The odd discovery
Digital Foundry stumbled on a delightfully weird trick for the Nintendo Switch 2: opening the in-game GameChat window actually makes some games run smoother. Yeah — the thing that you’d expect to eat CPU time sometimes ends up being a performance booster for certain titles, especially games using Capcom’s RE Engine.
How opening chat can raise your framerate
Normally, adding an overlay or chat should slow things down. In some games it does — Layers of Fear, for example, loses roughly 7.5% performance when GameChat is active. But with Capcom’s RE Engine games the opposite happens. Pragmata in docked mode sits at about 54 FPS by default; open the medium GameChat window and it climbs to 58 FPS, and shrink that window and you can hit a steady 60. Kunitsu-Gami behaves even more dramatically, jumping from ~51 FPS up to a constant 60 when the small chat window is enabled.
What’s actually happening under the hood
These games are “window-aware,” meaning they adjust the internal rendering resolution to match how much screen real estate the game actually has to draw to. Smaller window = fewer pixels to render. That translates to less GPU work and more headroom for higher framerates.

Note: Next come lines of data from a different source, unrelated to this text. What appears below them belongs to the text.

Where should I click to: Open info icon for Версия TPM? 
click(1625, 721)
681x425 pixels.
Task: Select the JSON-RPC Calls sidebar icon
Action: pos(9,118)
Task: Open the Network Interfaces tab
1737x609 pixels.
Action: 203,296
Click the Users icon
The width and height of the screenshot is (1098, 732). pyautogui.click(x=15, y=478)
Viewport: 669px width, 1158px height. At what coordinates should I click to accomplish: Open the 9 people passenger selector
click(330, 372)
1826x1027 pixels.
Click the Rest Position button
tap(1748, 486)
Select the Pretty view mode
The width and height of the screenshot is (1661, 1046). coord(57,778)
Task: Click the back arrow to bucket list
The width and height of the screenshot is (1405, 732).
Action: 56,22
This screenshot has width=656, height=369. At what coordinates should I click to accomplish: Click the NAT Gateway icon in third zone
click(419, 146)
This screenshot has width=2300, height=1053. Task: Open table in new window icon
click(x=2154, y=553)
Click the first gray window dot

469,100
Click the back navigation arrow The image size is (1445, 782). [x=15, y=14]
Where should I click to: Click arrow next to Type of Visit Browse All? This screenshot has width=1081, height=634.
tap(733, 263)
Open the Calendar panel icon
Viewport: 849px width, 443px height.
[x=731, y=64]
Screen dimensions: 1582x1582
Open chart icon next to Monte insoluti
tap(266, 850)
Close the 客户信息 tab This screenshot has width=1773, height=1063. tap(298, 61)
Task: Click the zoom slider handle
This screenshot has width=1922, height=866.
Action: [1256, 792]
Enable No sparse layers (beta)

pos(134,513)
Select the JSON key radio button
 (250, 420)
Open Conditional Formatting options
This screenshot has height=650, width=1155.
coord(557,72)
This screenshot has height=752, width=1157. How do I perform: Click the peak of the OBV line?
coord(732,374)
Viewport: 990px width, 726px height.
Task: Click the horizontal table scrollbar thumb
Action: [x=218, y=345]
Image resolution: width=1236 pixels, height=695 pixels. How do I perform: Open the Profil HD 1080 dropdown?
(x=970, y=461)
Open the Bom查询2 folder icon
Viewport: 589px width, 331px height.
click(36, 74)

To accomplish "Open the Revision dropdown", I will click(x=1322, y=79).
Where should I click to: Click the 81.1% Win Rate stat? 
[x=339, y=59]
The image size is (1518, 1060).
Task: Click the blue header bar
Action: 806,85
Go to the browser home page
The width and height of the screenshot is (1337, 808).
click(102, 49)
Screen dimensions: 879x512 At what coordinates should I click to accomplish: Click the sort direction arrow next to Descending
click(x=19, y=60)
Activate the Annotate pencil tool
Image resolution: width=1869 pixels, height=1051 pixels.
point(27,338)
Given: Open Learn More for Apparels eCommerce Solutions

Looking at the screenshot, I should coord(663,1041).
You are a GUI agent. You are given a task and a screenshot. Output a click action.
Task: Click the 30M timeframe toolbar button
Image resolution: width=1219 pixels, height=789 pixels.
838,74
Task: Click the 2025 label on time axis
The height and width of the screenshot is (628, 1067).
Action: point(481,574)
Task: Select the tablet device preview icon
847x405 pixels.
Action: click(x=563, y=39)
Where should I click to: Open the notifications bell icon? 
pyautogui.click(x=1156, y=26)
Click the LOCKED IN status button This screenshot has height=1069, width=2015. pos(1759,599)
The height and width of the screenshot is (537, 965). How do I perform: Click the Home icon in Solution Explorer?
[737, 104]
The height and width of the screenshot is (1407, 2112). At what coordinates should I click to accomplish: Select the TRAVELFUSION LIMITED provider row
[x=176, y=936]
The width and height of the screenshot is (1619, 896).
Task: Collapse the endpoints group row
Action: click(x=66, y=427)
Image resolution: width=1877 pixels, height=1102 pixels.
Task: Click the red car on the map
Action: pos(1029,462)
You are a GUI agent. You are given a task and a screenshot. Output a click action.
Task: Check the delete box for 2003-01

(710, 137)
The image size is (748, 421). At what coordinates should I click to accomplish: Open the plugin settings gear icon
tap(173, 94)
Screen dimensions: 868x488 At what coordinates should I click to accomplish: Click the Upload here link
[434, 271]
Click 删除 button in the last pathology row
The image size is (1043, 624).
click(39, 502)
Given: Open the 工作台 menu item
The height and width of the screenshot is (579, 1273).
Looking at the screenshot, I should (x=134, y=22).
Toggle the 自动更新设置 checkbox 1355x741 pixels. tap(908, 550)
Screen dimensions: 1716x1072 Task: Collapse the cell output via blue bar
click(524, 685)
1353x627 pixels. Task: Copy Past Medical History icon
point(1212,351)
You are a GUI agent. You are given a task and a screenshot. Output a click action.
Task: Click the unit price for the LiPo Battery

Pixel math: the reason it works
Digital Foundry did the counting and found Pragmata’s internal resolution in docked mode is roughly 540p. With the medium chat window it drops to about 432p, and with the small window it plunges further to around 360p. That drop in pixel count frees up enough power for the console to consistently reach 60 FPS. Capcom apparently implemented aggressive downscaling to offset GameChat’s extra load — they were trying to be cautious and ended up overshooting, which is why enabling chat can net a performance gain.
Other Switch 2 oddities (because why not)
This isn’t the only weird quirk people have spotted on the Switch 2. There have been odd output-resolution behaviors in Hitman and some unusual 120Hz-related modes in Cyberpunk 2077. These tricks work, but they’re a bit hacky and can feel like bandaids on top of design choices that should be fixed more cleanly by developers.
TL;DR — Should you use it?
If you’re chasing 60 FPS in dynamic-resolution games and you don’t mind playing in a smaller window, flipping on GameChat is an easy, silly trick to try. It’s not elegant, and ideally devs should tune resolution scaling or lock frame rates properly, but until then, enabling chat is a quick way to squeeze extra smoothness out of some Switch 2 titles.